The general workflow used in this example is shown as a flowchart in FIGS. 8A and 8B. A supervised learning approach was used here. However, this workflow can be extended further by including unsupervised learning algorithms. Similar workflow can be developed to estimate other fluid properties from DFA measurements.

Referring to FIG. 8A, a method 800 is provided. External data or laboratory data may be obtained at 802 and fed to information that is collected at 804, which may include pressure, temperature, C1 to C6+ values, CO2, H2S and N2 data. Data is then fed to a computing arrangement for data processing and ingestion at 806. As will be understood, an ANN may be used for processing the data. At 808, a qualified database is established to be used with the ANN. At 810, data may be partitioned into training data or testing data. For testing data, the process continues to step 816, where the data is fed to the ANN and output is generated. The output is then validated at 818. For data used for training, the training data is provided to the ANN at 812 and fed to the ANN for model training and optimization at 814. Outputs for this training is submitted to output validation at 818. At 820, a trained ANN model is provided. Referring to FIG. 8B, a method 850 for phase envelope estimation with an artificial neural network. New data from a DFA module may be provided at 862 to an ANN. At 852, pressure, temperature, C1-C6+ values, CO2, H2S and N2 values are collected. These values may be collected by, for example, a DFA. At 854, the data from 862 and/or 852 is fed to an ANN and processed. For example, T discretization may occur at 854. At 856, a trained ANN model is used to process the data provided. At 858, saturation pressures are estimated at discretized T values. At 860, a phase envelope is calculated for a user based upon the saturation pressure estimations at 858.

Aspects of the disclosure also provide methods that may be performed to achieve a stated goal, including controlling components described in the specification. In some embodiments, the methods described may be performed by circuits and/or computers that are configured to perform such tasks.

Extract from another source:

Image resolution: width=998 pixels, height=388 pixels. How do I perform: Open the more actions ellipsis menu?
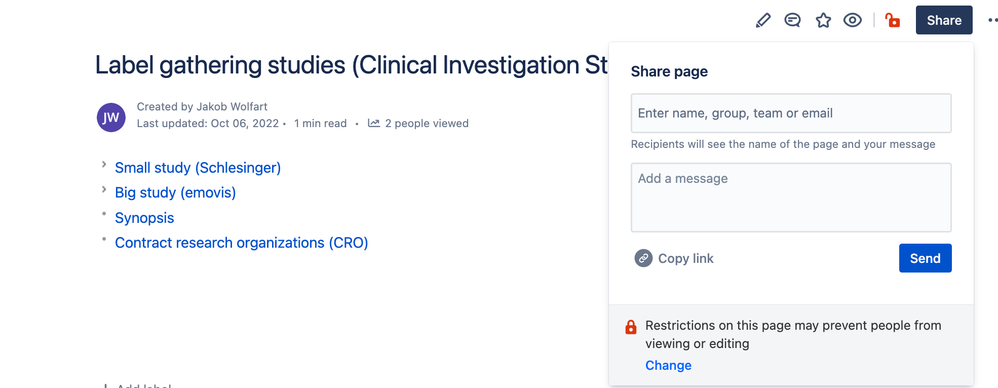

In such embodiments, referring to FIG. 9, a computing apparatus used to perform the calculations for the methods described. In FIG. 9, a processor 900 is provided to perform computational analysis for instructions provided. The instruction provided, code, may be written to achieve the desired goal and the processor 900 may access the instructions. In other embodiments, the instructions may be provided directly to the processor 900.

In other embodiments, other components may be substituted for generalized processors. These specifically designed components, known as application specific integrated circuits (“ASICs”) are specially designed to perform the desired task. As such, the ASIC's generally have a smaller footprint than generalized computer processors. The ASIC's, when used in embodiments of the disclosure, may use field programmable gate array technology, that allows a user to make variations in computing, as necessary. Thus, the methods described herein are not specifically held to a precise embodiment, rather alterations of the programming may be achieved through these configurations.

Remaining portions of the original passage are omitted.